EXERCISE: Copy the records that follow exactly as written, but not their pictures.

Stored items:
..............................

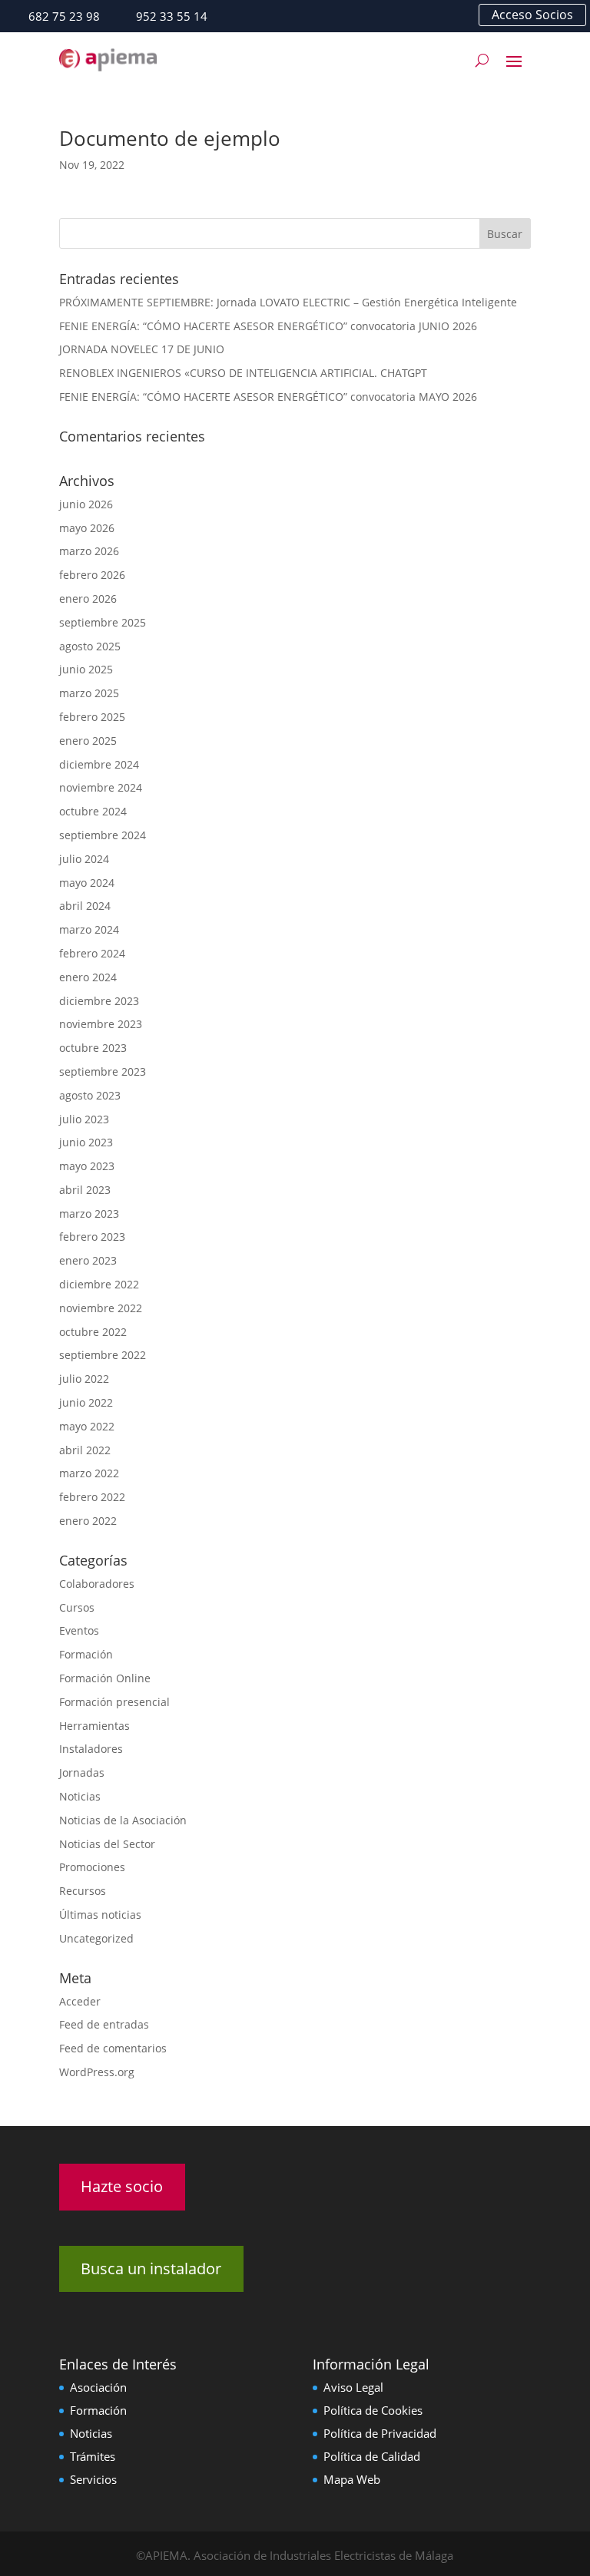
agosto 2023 (90, 1095)
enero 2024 (88, 977)
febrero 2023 (92, 1236)
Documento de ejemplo (169, 138)
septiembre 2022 (102, 1355)
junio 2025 (86, 669)
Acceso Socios (532, 14)
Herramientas (94, 1725)
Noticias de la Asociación (123, 1820)
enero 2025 (88, 740)
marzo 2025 (89, 693)
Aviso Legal (353, 2387)
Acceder (80, 2001)
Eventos (79, 1630)
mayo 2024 (86, 882)
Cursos (76, 1607)
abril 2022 (85, 1450)
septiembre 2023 (102, 1071)
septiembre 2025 (102, 622)
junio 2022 (86, 1402)
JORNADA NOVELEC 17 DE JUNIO (141, 349)
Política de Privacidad (379, 2433)
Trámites (92, 2456)
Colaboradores (96, 1583)
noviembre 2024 (100, 787)
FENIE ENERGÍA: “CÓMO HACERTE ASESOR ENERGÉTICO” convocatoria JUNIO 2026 (268, 326)
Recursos (82, 1890)
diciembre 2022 (99, 1284)
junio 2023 (86, 1142)
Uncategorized (96, 1938)
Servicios (93, 2479)
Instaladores (91, 1748)
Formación (86, 1654)
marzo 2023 (89, 1213)
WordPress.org (96, 2072)
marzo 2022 (89, 1473)
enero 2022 (88, 1520)
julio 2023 (84, 1119)
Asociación (98, 2387)
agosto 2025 (90, 646)
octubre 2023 (93, 1047)
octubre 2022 (93, 1331)
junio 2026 (86, 504)
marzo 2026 (89, 551)
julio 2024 (84, 859)
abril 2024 (85, 905)
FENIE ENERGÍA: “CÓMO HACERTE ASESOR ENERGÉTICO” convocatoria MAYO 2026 (268, 396)
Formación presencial (114, 1702)
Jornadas (81, 1772)
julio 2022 (84, 1378)
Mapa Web (351, 2479)
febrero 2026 (92, 574)
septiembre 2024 (102, 835)
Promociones (92, 1867)
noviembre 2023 (100, 1024)
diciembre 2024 (99, 764)
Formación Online (105, 1678)
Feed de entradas (104, 2024)
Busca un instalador (151, 2268)
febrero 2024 (92, 953)
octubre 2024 (93, 811)
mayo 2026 (86, 528)
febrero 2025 (92, 716)
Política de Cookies (373, 2410)
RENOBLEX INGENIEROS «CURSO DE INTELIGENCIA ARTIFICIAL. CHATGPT (243, 372)
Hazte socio (122, 2186)
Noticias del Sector (107, 1844)
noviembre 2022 (100, 1308)
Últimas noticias (100, 1914)
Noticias (80, 1796)
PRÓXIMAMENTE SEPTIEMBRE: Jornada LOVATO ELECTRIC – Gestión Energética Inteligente (288, 302)
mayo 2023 (86, 1166)
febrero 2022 (92, 1497)
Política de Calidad (371, 2456)
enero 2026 (88, 598)
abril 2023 (85, 1189)
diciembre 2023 (99, 1001)
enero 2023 (88, 1260)
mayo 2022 (86, 1426)
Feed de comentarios (113, 2048)
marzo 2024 (89, 929)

..............................

ANSWER FOR THIS EXERCISE:
agosto 2023 (90, 1095)
enero 2024 (88, 977)
febrero 2023 (92, 1236)
Documento de ejemplo (169, 138)
septiembre 2022 (102, 1355)
junio 2025 (86, 669)
Acceso Socios (532, 14)
Herramientas (94, 1725)
Noticias de la Asociación (123, 1820)
enero 2025 (88, 740)
marzo 2025 (89, 693)
Aviso Legal (353, 2387)
Acceder (80, 2001)
Eventos (79, 1630)
mayo 2024 (86, 882)
Cursos (76, 1607)
abril 2022 (85, 1450)
septiembre 2023 (102, 1071)
septiembre 2025 (102, 622)
junio 2022 (86, 1402)
JORNADA NOVELEC 17 DE JUNIO (141, 349)
Política de Privacidad (379, 2433)
Trámites (92, 2456)
Colaboradores (96, 1583)
noviembre 2024 (100, 787)
FENIE ENERGÍA: “CÓMO HACERTE ASESOR ENERGÉTICO” convocatoria JUNIO 2026 (268, 326)
Recursos (82, 1890)
diciembre 2022 (99, 1284)
junio 2023 (86, 1142)
Uncategorized (96, 1938)
Servicios (93, 2479)
Instaladores (91, 1748)
Formación (86, 1654)
marzo 2023 (89, 1213)
WordPress.org (96, 2072)
marzo 2022 (89, 1473)
enero 2022 (88, 1520)
julio 2023 (84, 1119)
Asociación (98, 2387)
agosto 2025 (90, 646)
octubre 2023 (93, 1047)
octubre 2022 (93, 1331)
junio 2026 (86, 504)
marzo 2026 (89, 551)
julio 2024 (84, 859)
abril 2024 (85, 905)
FENIE ENERGÍA: “CÓMO HACERTE ASESOR ENERGÉTICO” convocatoria MAYO 2026 (268, 396)
Formación presencial (114, 1702)
Jornadas (81, 1772)
julio 2022 (84, 1378)
Mapa Web (351, 2479)
febrero 2026 (92, 574)
septiembre 2024 (102, 835)
Promociones (92, 1867)
noviembre 2023 (100, 1024)
diciembre 2024 (99, 764)
Formación Online (105, 1678)
Feed de entradas (104, 2024)
Busca un instalador (151, 2268)
febrero 2024 (92, 953)
octubre 2024 (93, 811)
mayo 2026 (86, 528)
febrero 2025 (92, 716)
Política de Cookies (373, 2410)
RENOBLEX INGENIEROS «CURSO DE INTELIGENCIA ARTIFICIAL. CHATGPT (243, 372)
Hazte socio (122, 2186)
Noticias del Sector (107, 1844)
noviembre 2022 (100, 1308)
Últimas noticias (100, 1914)
Noticias (80, 1796)
PRÓXIMAMENTE SEPTIEMBRE: Jornada LOVATO ELECTRIC – Gestión Energética Inteligente (288, 302)
mayo 2023 (86, 1166)
febrero 2022 (92, 1497)
Política de Calidad (371, 2456)
enero 2026 (88, 598)
abril 2023 (85, 1189)
diciembre 2023 (99, 1001)
enero 2023 (88, 1260)
mayo 2022 (86, 1426)
Feed de comentarios (113, 2048)
marzo 2024 (89, 929)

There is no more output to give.